The answer must repeat each line of the material exactly.

====

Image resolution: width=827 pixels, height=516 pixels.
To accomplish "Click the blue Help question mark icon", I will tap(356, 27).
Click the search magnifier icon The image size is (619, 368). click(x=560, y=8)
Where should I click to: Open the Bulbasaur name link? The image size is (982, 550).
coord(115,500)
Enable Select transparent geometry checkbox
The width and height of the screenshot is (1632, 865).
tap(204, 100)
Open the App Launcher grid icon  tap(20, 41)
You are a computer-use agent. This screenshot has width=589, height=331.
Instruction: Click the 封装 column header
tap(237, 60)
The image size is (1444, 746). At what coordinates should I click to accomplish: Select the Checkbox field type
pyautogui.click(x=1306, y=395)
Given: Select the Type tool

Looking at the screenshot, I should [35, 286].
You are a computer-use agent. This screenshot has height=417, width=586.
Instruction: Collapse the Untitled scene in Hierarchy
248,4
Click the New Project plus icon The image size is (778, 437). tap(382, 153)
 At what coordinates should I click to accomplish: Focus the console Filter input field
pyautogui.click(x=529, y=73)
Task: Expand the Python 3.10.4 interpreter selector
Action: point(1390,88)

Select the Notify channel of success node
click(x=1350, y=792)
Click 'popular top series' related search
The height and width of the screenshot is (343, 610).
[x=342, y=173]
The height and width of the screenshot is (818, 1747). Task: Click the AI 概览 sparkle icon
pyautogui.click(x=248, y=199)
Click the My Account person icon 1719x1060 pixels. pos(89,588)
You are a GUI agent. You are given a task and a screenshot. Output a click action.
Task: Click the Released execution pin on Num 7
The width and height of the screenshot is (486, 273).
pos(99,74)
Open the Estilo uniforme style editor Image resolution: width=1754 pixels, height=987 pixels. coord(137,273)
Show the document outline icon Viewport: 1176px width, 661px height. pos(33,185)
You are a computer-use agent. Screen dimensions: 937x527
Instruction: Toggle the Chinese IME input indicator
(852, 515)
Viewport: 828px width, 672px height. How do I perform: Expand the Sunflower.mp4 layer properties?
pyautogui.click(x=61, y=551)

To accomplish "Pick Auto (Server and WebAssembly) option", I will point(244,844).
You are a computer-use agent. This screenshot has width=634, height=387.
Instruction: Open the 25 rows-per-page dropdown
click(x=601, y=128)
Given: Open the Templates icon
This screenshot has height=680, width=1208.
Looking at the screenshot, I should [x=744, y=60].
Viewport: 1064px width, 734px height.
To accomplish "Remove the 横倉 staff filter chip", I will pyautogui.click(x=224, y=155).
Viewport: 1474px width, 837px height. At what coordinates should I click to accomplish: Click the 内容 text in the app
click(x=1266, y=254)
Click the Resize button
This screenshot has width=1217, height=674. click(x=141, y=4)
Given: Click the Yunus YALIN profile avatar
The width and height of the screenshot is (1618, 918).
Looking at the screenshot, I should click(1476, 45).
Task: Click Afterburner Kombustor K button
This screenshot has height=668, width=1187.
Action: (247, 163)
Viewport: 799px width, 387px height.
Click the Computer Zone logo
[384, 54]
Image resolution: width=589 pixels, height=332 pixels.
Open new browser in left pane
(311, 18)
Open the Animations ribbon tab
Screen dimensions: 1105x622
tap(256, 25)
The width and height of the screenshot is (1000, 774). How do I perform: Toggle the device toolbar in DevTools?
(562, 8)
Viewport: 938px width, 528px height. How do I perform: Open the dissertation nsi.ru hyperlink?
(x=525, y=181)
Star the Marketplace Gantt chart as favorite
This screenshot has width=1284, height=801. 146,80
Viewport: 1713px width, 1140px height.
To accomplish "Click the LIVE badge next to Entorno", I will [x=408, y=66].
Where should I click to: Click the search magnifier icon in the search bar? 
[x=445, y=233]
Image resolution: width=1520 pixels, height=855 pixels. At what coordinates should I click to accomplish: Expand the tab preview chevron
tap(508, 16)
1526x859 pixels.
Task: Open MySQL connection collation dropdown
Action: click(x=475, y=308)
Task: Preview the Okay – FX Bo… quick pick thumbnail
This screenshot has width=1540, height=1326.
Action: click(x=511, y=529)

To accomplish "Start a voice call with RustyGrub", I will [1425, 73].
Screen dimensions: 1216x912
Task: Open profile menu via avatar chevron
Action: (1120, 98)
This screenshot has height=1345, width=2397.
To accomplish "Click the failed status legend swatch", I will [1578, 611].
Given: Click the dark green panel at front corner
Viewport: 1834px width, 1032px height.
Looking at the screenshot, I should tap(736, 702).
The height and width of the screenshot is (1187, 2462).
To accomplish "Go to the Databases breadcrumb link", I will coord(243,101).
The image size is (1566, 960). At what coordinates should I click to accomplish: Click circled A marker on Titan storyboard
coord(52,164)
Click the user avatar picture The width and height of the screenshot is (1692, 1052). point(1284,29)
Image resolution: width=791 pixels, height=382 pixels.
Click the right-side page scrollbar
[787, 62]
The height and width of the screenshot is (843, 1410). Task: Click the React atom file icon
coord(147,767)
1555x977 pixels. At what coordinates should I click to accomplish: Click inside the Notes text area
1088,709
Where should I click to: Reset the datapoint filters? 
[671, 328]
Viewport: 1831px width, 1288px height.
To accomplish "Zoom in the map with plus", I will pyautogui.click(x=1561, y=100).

====

• **SOLUTION**
Image resolution: width=827 pixels, height=516 pixels.
To accomplish "Click the blue Help question mark icon", I will tap(356, 27).
Click the search magnifier icon The image size is (619, 368). click(x=560, y=8)
Where should I click to: Open the Bulbasaur name link? The image size is (982, 550).
coord(115,500)
Enable Select transparent geometry checkbox
The width and height of the screenshot is (1632, 865).
tap(204, 100)
Open the App Launcher grid icon  tap(20, 41)
You are a computer-use agent. This screenshot has width=589, height=331.
Instruction: Click the 封装 column header
tap(237, 60)
The image size is (1444, 746). At what coordinates should I click to accomplish: Select the Checkbox field type
pyautogui.click(x=1306, y=395)
Given: Select the Type tool

Looking at the screenshot, I should [35, 286].
You are a computer-use agent. This screenshot has height=417, width=586.
Instruction: Collapse the Untitled scene in Hierarchy
248,4
Click the New Project plus icon The image size is (778, 437). tap(382, 153)
 At what coordinates should I click to accomplish: Focus the console Filter input field
pyautogui.click(x=529, y=73)
Task: Expand the Python 3.10.4 interpreter selector
Action: point(1390,88)

Select the Notify channel of success node
click(x=1350, y=792)
Click 'popular top series' related search
The height and width of the screenshot is (343, 610).
[x=342, y=173]
The height and width of the screenshot is (818, 1747). Task: Click the AI 概览 sparkle icon
pyautogui.click(x=248, y=199)
Click the My Account person icon 1719x1060 pixels. pos(89,588)
You are a GUI agent. You are given a task and a screenshot. Output a click action.
Task: Click the Released execution pin on Num 7
The width and height of the screenshot is (486, 273).
pos(99,74)
Open the Estilo uniforme style editor Image resolution: width=1754 pixels, height=987 pixels. coord(137,273)
Show the document outline icon Viewport: 1176px width, 661px height. pos(33,185)
You are a computer-use agent. Screen dimensions: 937x527
Instruction: Toggle the Chinese IME input indicator
(852, 515)
Viewport: 828px width, 672px height. How do I perform: Expand the Sunflower.mp4 layer properties?
pyautogui.click(x=61, y=551)

To accomplish "Pick Auto (Server and WebAssembly) option", I will point(244,844).
You are a computer-use agent. This screenshot has width=634, height=387.
Instruction: Open the 25 rows-per-page dropdown
click(x=601, y=128)
Given: Open the Templates icon
This screenshot has height=680, width=1208.
Looking at the screenshot, I should [x=744, y=60].
Viewport: 1064px width, 734px height.
To accomplish "Remove the 横倉 staff filter chip", I will pyautogui.click(x=224, y=155).
Viewport: 1474px width, 837px height. At what coordinates should I click to accomplish: Click the 内容 text in the app
click(x=1266, y=254)
Click the Resize button
This screenshot has width=1217, height=674. click(x=141, y=4)
Given: Click the Yunus YALIN profile avatar
The width and height of the screenshot is (1618, 918).
Looking at the screenshot, I should click(1476, 45).
Task: Click Afterburner Kombustor K button
This screenshot has height=668, width=1187.
Action: (247, 163)
Viewport: 799px width, 387px height.
Click the Computer Zone logo
[384, 54]
Image resolution: width=589 pixels, height=332 pixels.
Open new browser in left pane
(311, 18)
Open the Animations ribbon tab
Screen dimensions: 1105x622
tap(256, 25)
The width and height of the screenshot is (1000, 774). How do I perform: Toggle the device toolbar in DevTools?
(562, 8)
Viewport: 938px width, 528px height. How do I perform: Open the dissertation nsi.ru hyperlink?
(x=525, y=181)
Star the Marketplace Gantt chart as favorite
This screenshot has width=1284, height=801. 146,80
Viewport: 1713px width, 1140px height.
To accomplish "Click the LIVE badge next to Entorno", I will [x=408, y=66].
Where should I click to: Click the search magnifier icon in the search bar? 
[x=445, y=233]
Image resolution: width=1520 pixels, height=855 pixels. At what coordinates should I click to accomplish: Expand the tab preview chevron
tap(508, 16)
1526x859 pixels.
Task: Open MySQL connection collation dropdown
Action: click(x=475, y=308)
Task: Preview the Okay – FX Bo… quick pick thumbnail
This screenshot has width=1540, height=1326.
Action: click(x=511, y=529)

To accomplish "Start a voice call with RustyGrub", I will [1425, 73].
Screen dimensions: 1216x912
Task: Open profile menu via avatar chevron
Action: (1120, 98)
This screenshot has height=1345, width=2397.
To accomplish "Click the failed status legend swatch", I will [1578, 611].
Given: Click the dark green panel at front corner
Viewport: 1834px width, 1032px height.
Looking at the screenshot, I should tap(736, 702).
The height and width of the screenshot is (1187, 2462).
To accomplish "Go to the Databases breadcrumb link", I will coord(243,101).
The image size is (1566, 960). At what coordinates should I click to accomplish: Click circled A marker on Titan storyboard
coord(52,164)
Click the user avatar picture The width and height of the screenshot is (1692, 1052). point(1284,29)
Image resolution: width=791 pixels, height=382 pixels.
Click the right-side page scrollbar
[787, 62]
The height and width of the screenshot is (843, 1410). Task: Click the React atom file icon
coord(147,767)
1555x977 pixels. At what coordinates should I click to accomplish: Click inside the Notes text area
1088,709
Where should I click to: Reset the datapoint filters? 
[671, 328]
Viewport: 1831px width, 1288px height.
To accomplish "Zoom in the map with plus", I will pyautogui.click(x=1561, y=100).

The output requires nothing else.